*Activity*:
Your answer should hold only the lines from the one containing "The width and" through the last line below, copied exactly; pictures stay out.

*Source material*:

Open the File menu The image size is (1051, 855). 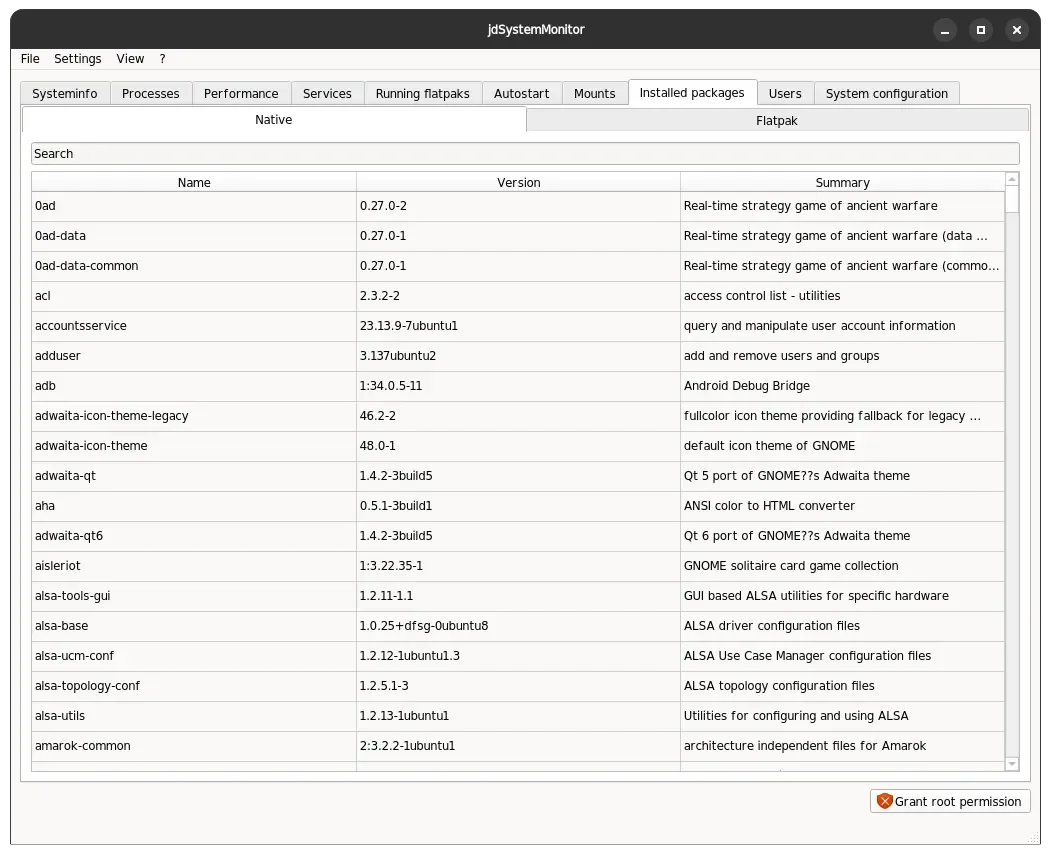[x=30, y=59]
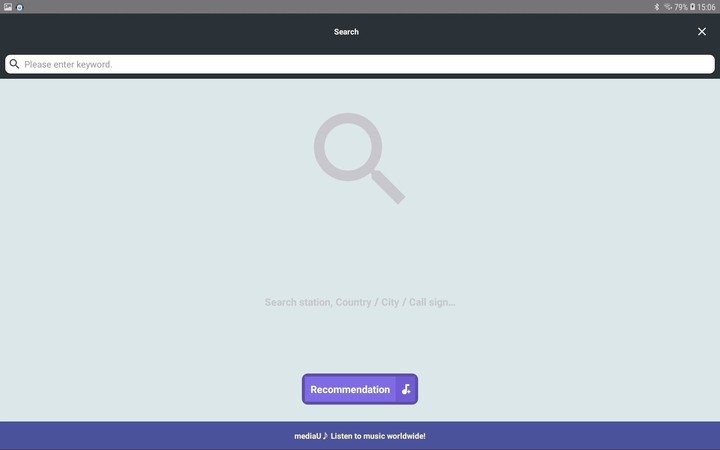The height and width of the screenshot is (450, 720).
Task: Click the 'mediaU' name in bottom banner
Action: (x=307, y=436)
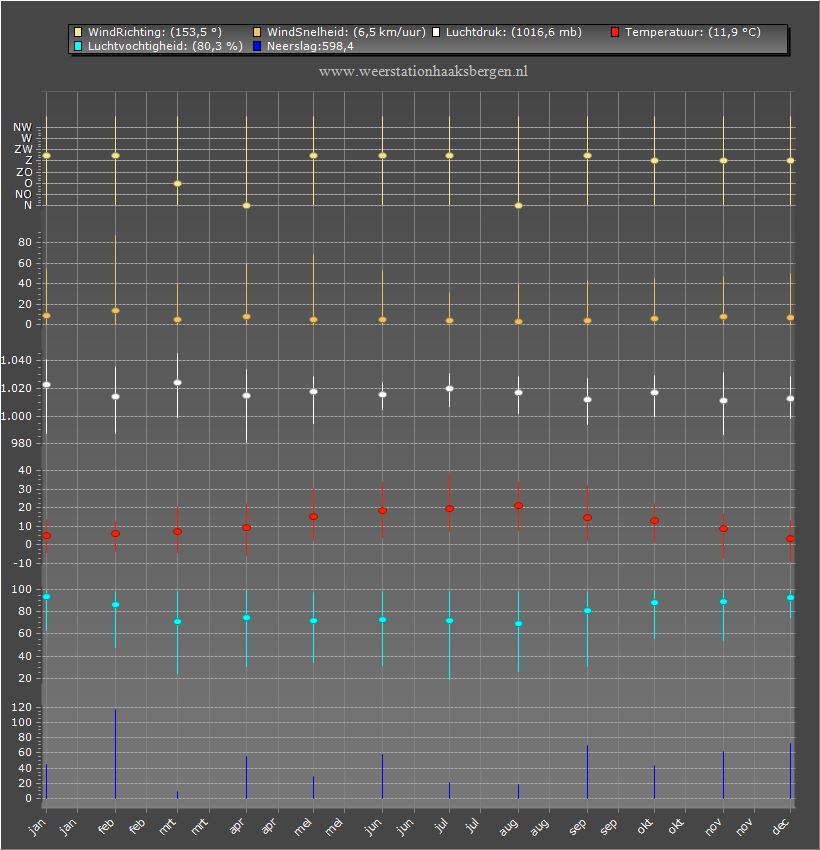Click the red Temperatuur legend swatch
Viewport: 820px width, 850px height.
[x=615, y=33]
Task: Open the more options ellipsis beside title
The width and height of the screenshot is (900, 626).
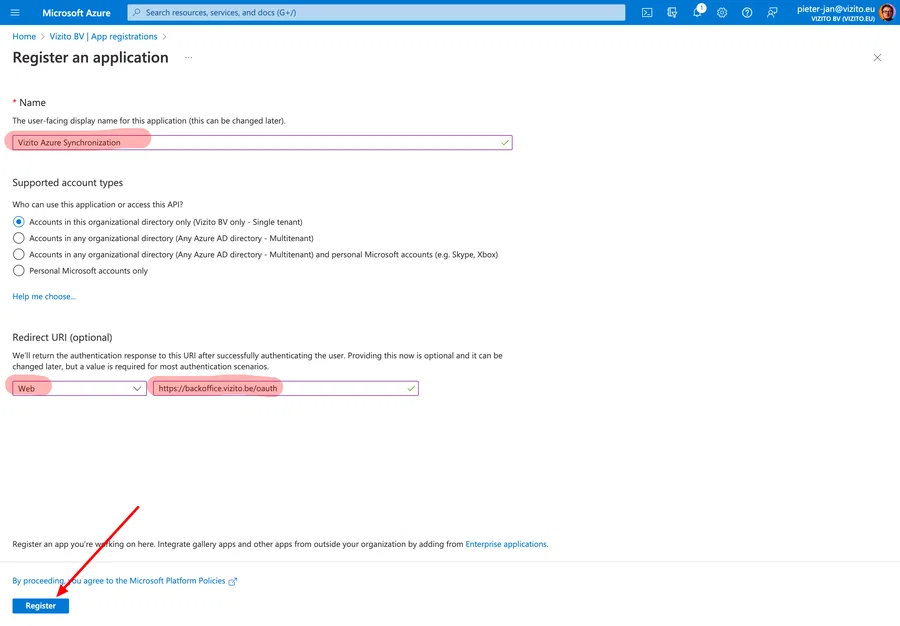Action: coord(188,58)
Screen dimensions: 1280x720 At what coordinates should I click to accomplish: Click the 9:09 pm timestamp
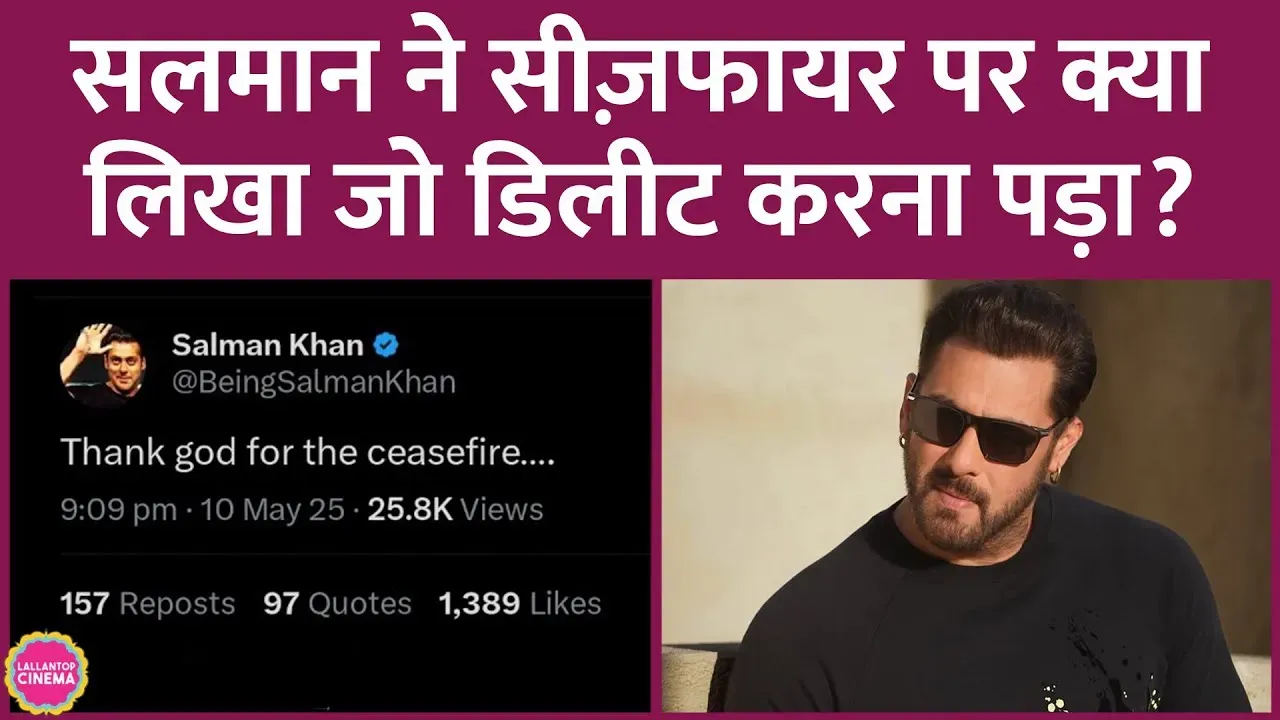pos(119,510)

*The answer*:
The width and height of the screenshot is (900, 626).
Action: coord(188,58)
Screen dimensions: 1280x720 At what coordinates should I click to accomplish: Click the 9:09 pm timestamp
pos(119,510)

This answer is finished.